I found a list of Free Hard Disk / Partition Imaging and Cloning Software, but I don’t really want to trust something this critical to an unknown tool.

I don’t much like to bleg, but if anyone is doing this at home and has advice or pointers, I’d be grateful for it.

This entry was posted in Software. Bookmark the permalink.

4 Responses to Home Network Backup Advice Sought

  1. dammitboris says:

    i’ve used norton ghost 9 to backup over a network and its always worked fine for me, with one caveat: it does not support restoring to RAID, so if you have a RAID system, check to see if that’s been worked on in the latest version.

    that said, ive heard great things about acronis.

  2. Ned Ulbricht says:

    Well, since you asked nicely ;-)… I’m using rsync, cron and some bash.
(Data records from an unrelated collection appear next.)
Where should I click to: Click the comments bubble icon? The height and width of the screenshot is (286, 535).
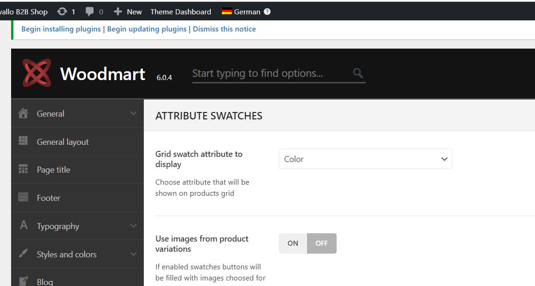tap(90, 12)
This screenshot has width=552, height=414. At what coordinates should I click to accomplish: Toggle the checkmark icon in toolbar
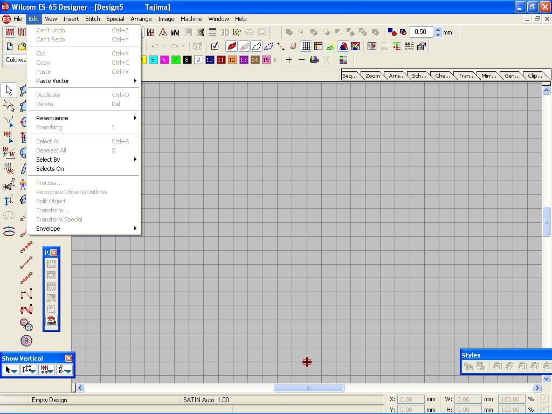(215, 46)
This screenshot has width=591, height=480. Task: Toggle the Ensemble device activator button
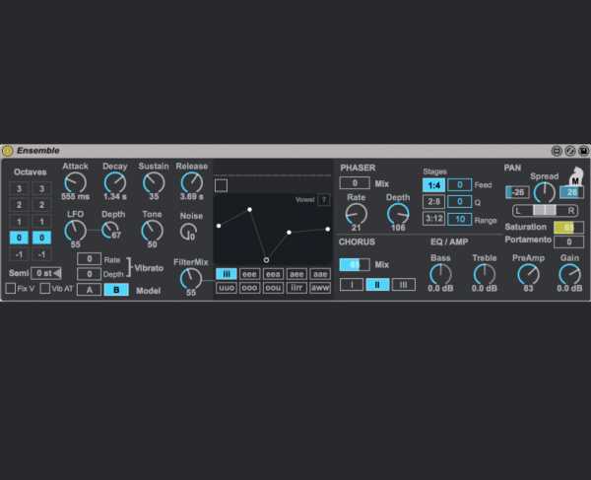pyautogui.click(x=7, y=151)
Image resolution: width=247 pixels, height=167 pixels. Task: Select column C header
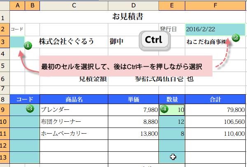click(74, 5)
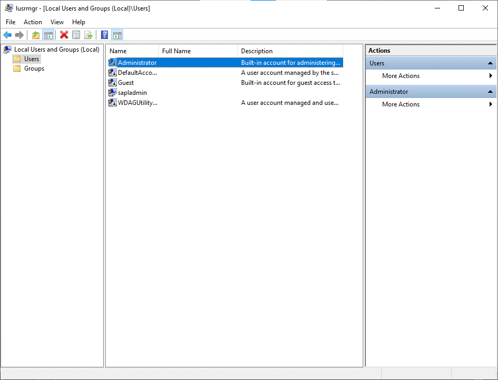Viewport: 498px width, 380px height.
Task: Open More Actions arrow for Administrator
Action: coord(491,104)
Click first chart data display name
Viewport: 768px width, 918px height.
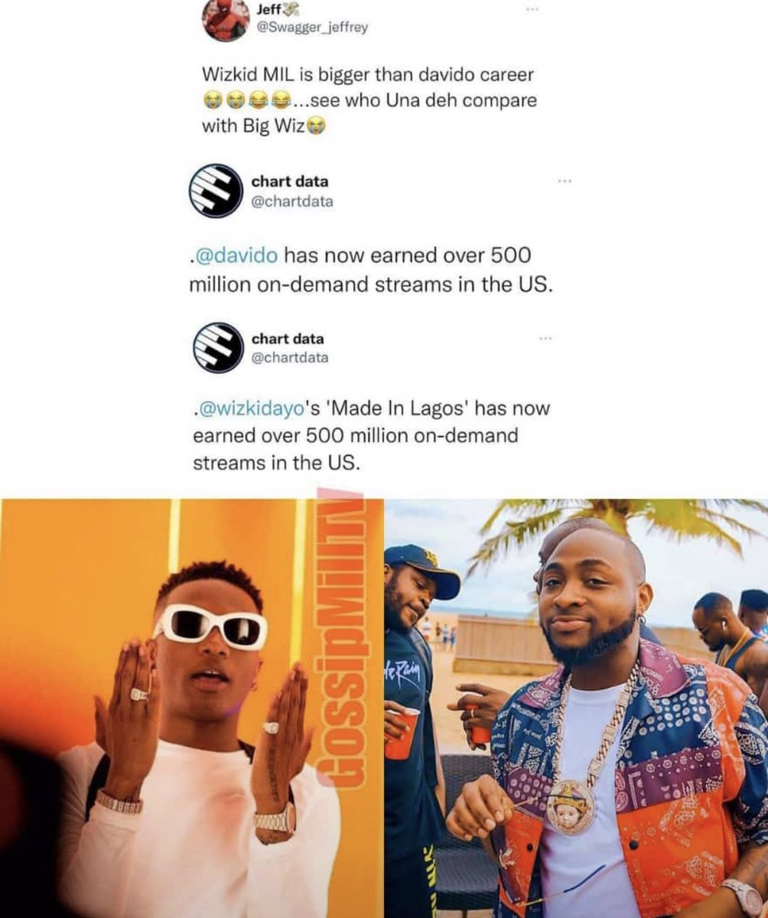pos(290,181)
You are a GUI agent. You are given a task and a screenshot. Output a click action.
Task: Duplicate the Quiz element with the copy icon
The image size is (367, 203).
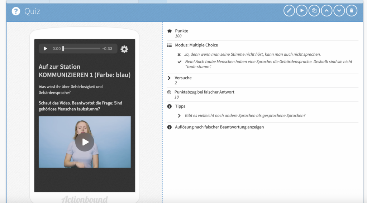click(x=314, y=11)
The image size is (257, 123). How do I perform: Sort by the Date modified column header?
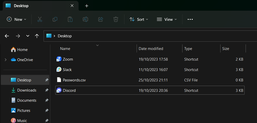pos(151,49)
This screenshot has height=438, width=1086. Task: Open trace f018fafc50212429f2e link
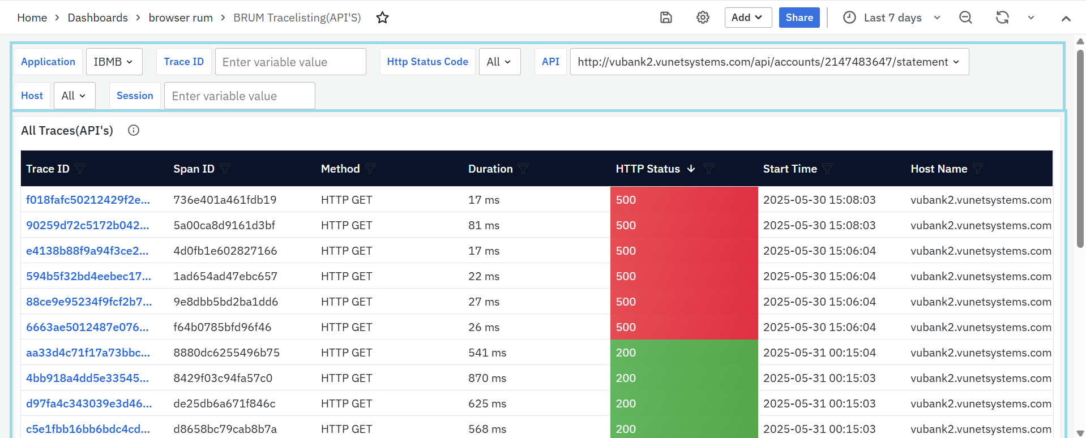[x=88, y=200]
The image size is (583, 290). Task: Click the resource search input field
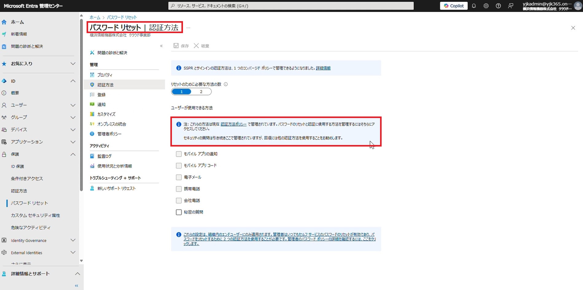291,6
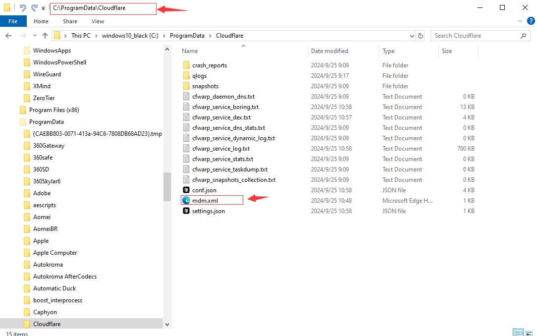Switch to the View ribbon tab
This screenshot has width=537, height=336.
tap(98, 21)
    cwRsync is a MS Windows / Cygwin version of rsync. Sorry your comment submission form won’t let me post the url for it, but cwRsync is linked from the rsync download page.

    There are quite a few fancier backup packages based around rsync, and Google is your friend…

  3. if you don’t mind hacking around with linux, you may want to consider freeNAS. This is a bsd based distro built specifically for network storage. As far as the hardware, make sure you set everything up in a raid array, that way if you do lose a harddisk, you don’t lose everything. As for the media server aspect, mythTV is supposed to work well on Ubuntu.

  4. pjcamp says:

    If you stick with Windows, Acronis is probably as good as anything. I dropped Norton when they experienced .NET bloat. Acronis’ partitioning and imaging tools are solid, easy to use and unremarkable (that’s good in a utility). Norton is also good, but Symantec has really let it coast, and the code bloat was unacceptable.

    There’s also a shareware tool, Bootit NG, that has gotten some good press, especially from Fred Langa. Haven’t used it myself.

Comments are closed.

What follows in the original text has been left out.